▸ **Your task**: Render every line of the entries below as a JSON list of strings, one string per line, omitting any blank lines.

▸ **Data for this task**:
══════════════════════════════

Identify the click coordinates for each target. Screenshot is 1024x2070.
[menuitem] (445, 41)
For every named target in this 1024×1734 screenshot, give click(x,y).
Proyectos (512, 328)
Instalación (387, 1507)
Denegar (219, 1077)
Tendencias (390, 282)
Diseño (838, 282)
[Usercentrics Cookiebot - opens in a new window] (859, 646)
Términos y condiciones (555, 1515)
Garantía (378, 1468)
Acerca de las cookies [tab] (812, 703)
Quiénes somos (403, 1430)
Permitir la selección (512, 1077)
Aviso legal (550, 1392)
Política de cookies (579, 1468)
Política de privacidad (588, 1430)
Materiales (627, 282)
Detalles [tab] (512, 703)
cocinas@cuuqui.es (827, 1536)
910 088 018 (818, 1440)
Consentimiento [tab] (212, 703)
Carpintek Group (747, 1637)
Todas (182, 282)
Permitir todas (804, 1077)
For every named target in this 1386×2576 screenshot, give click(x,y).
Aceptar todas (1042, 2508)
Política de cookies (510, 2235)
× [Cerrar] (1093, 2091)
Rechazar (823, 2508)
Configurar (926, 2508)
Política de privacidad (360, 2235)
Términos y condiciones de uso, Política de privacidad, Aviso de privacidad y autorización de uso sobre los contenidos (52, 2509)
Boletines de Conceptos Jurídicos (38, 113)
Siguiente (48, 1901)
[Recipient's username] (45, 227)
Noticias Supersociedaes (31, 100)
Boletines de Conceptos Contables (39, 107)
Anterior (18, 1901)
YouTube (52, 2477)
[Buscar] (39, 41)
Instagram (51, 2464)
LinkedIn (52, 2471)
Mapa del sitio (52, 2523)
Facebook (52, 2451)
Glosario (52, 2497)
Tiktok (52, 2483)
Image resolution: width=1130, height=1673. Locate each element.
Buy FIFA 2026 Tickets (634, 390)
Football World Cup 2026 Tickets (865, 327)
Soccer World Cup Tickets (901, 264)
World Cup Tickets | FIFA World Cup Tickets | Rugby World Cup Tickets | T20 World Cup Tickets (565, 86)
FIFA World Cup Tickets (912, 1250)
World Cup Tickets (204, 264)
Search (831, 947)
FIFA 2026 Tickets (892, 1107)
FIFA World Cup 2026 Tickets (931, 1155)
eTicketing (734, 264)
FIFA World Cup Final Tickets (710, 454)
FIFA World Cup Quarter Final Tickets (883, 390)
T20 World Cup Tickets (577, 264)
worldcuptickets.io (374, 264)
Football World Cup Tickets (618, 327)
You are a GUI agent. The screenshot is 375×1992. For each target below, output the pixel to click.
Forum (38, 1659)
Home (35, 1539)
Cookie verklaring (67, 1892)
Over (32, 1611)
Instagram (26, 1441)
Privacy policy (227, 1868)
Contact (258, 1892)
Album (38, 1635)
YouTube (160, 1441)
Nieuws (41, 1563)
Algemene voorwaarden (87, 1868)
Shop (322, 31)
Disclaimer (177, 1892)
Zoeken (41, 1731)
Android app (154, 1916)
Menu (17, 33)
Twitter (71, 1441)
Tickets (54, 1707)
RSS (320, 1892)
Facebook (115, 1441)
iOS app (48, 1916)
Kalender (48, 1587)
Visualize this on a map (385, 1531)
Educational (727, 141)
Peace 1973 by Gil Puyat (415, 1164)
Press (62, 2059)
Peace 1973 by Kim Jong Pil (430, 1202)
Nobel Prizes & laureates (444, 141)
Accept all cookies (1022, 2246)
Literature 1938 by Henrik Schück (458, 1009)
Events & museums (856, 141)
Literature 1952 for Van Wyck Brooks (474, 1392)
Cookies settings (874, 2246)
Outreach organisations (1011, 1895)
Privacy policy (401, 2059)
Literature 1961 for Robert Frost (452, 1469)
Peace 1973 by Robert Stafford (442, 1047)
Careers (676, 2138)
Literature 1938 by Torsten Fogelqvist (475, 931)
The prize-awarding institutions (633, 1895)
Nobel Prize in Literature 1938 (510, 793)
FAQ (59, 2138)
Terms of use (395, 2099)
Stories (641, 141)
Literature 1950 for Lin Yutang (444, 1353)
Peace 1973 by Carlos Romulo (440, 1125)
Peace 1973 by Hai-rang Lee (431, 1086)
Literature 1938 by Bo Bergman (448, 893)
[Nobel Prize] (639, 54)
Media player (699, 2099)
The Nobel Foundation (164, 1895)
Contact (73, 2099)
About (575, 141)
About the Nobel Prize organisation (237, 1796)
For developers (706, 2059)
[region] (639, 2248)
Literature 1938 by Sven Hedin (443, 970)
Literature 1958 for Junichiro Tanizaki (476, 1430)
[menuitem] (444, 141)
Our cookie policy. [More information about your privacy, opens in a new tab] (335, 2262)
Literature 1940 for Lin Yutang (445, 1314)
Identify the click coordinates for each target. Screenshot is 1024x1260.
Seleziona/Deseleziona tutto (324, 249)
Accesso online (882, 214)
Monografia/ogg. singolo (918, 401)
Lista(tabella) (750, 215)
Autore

══════════════════════════════

▸ **Written reply**:
[
  "Identify the click coordinates for each target. Screenshot is 1024x2070.",
  "[menuitem] (445, 41)",
  "For every named target in this 1024×1734 screenshot, give click(x,y).",
  "Proyectos (512, 328)",
  "Instalación (387, 1507)",
  "Denegar (219, 1077)",
  "Tendencias (390, 282)",
  "Diseño (838, 282)",
  "[Usercentrics Cookiebot - opens in a new window] (859, 646)",
  "Términos y condiciones (555, 1515)",
  "Garantía (378, 1468)",
  "Acerca de las cookies [tab] (812, 703)",
  "Quiénes somos (403, 1430)",
  "Permitir la selección (512, 1077)",
  "Aviso legal (550, 1392)",
  "Política de cookies (579, 1468)",
  "Política de privacidad (588, 1430)",
  "Materiales (627, 282)",
  "Detalles [tab] (512, 703)",
  "cocinas@cuuqui.es (827, 1536)",
  "910 088 018 (818, 1440)",
  "Consentimiento [tab] (212, 703)",
  "Carpintek Group (747, 1637)",
  "Todas (182, 282)",
  "Permitir todas (804, 1077)",
  "For every named target in this 1386×2576 screenshot, give click(x,y).",
  "Aceptar todas (1042, 2508)",
  "Política de cookies (510, 2235)",
  "× [Cerrar] (1093, 2091)",
  "Rechazar (823, 2508)",
  "Configurar (926, 2508)",
  "Política de privacidad (360, 2235)",
  "Términos y condiciones de uso, Política de privacidad, Aviso de privacidad y autorización de uso sobre los contenidos (52, 2509)",
  "Boletines de Conceptos Jurídicos (38, 113)",
  "Siguiente (48, 1901)",
  "[Recipient's username] (45, 227)",
  "Noticias Supersociedaes (31, 100)",
  "Boletines de Conceptos Contables (39, 107)",
  "Anterior (18, 1901)",
  "YouTube (52, 2477)",
  "[Buscar] (39, 41)",
  "Instagram (51, 2464)",
  "LinkedIn (52, 2471)",
  "Mapa del sitio (52, 2523)",
  "Facebook (52, 2451)",
  "Glosario (52, 2497)",
  "Tiktok (52, 2483)",
  "Image resolution: width=1130, height=1673. Locate each element.",
  "Buy FIFA 2026 Tickets (634, 390)",
  "Football World Cup 2026 Tickets (865, 327)",
  "Soccer World Cup Tickets (901, 264)",
  "World Cup Tickets | FIFA World Cup Tickets | Rugby World Cup Tickets | T20 World Cup Tickets (565, 86)",
  "FIFA World Cup Tickets (912, 1250)",
  "World Cup Tickets (204, 264)",
  "Search (831, 947)",
  "FIFA 2026 Tickets (892, 1107)",
  "FIFA World Cup 2026 Tickets (931, 1155)",
  "eTicketing (734, 264)",
  "FIFA World Cup Final Tickets (710, 454)",
  "FIFA World Cup Quarter Final Tickets (883, 390)",
  "T20 World Cup Tickets (577, 264)",
  "worldcuptickets.io (374, 264)",
  "Football World Cup Tickets (618, 327)",
  "You are a GUI agent. The screenshot is 375×1992. For each target below, output the pixel to click.",
  "Forum (38, 1659)",
  "Home (35, 1539)",
  "Cookie verklaring (67, 1892)",
  "Over (32, 1611)",
  "Instagram (26, 1441)",
  "Privacy policy (227, 1868)",
  "Contact (258, 1892)",
  "Album (38, 1635)",
  "YouTube (160, 1441)",
  "Nieuws (41, 1563)",
  "Algemene voorwaarden (87, 1868)",
  "Shop (322, 31)",
  "Disclaimer (177, 1892)",
  "Zoeken (41, 1731)",
  "Android app (154, 1916)",
  "Menu (17, 33)",
  "Twitter (71, 1441)",
  "Tickets (54, 1707)",
  "RSS (320, 1892)",
  "Facebook (115, 1441)",
  "iOS app (48, 1916)",
  "Kalender (48, 1587)",
  "Visualize this on a map (385, 1531)",
  "Educational (727, 141)",
  "Peace 1973 by Gil Puyat (415, 1164)",
  "Press (62, 2059)",
  "Peace 1973 by Kim Jong Pil (430, 1202)",
  "Nobel Prizes & laureates (444, 141)",
  "Accept all cookies (1022, 2246)",
  "Literature 1938 by Henrik Schück (458, 1009)",
  "Events & museums (856, 141)",
  "Literature 1952 for Van Wyck Brooks (474, 1392)",
  "Cookies settings (874, 2246)",
  "Outreach organisations (1011, 1895)",
  "Privacy policy (401, 2059)",
  "Literature 1961 for Robert Frost (452, 1469)",
  "Peace 1973 by Robert Stafford (442, 1047)",
  "Careers (676, 2138)",
  "Literature 1938 by Torsten Fogelqvist (475, 931)",
  "The prize-awarding institutions (633, 1895)",
  "Nobel Prize in Literature 1938 (510, 793)",
  "FAQ (59, 2138)",
  "Terms of use (395, 2099)",
  "Stories (641, 141)",
  "Literature 1950 for Lin Yutang (444, 1353)",
  "Peace 1973 by Carlos Romulo (440, 1125)",
  "Peace 1973 by Hai-rang Lee (431, 1086)",
  "Literature 1938 by Bo Bergman (448, 893)",
  "[Nobel Prize] (639, 54)",
  "Media player (699, 2099)",
  "The Nobel Foundation (164, 1895)",
  "Contact (73, 2099)",
  "About (575, 141)",
  "About the Nobel Prize organisation (237, 1796)",
  "For developers (706, 2059)",
  "[region] (639, 2248)",
  "Literature 1938 by Sven Hedin (443, 970)",
  "Literature 1958 for Junichiro Tanizaki (476, 1430)",
  "[menuitem] (444, 141)",
  "Our cookie policy. [More information about your privacy, opens in a new tab] (335, 2262)",
  "Literature 1940 for Lin Yutang (445, 1314)",
  "Identify the click coordinates for each target. Screenshot is 1024x1260.",
  "Seleziona/Deseleziona tutto (324, 249)",
  "Accesso online (882, 214)",
  "Monografia/ogg. singolo (918, 401)",
  "Lista(tabella) (750, 215)",
  "Autore"
]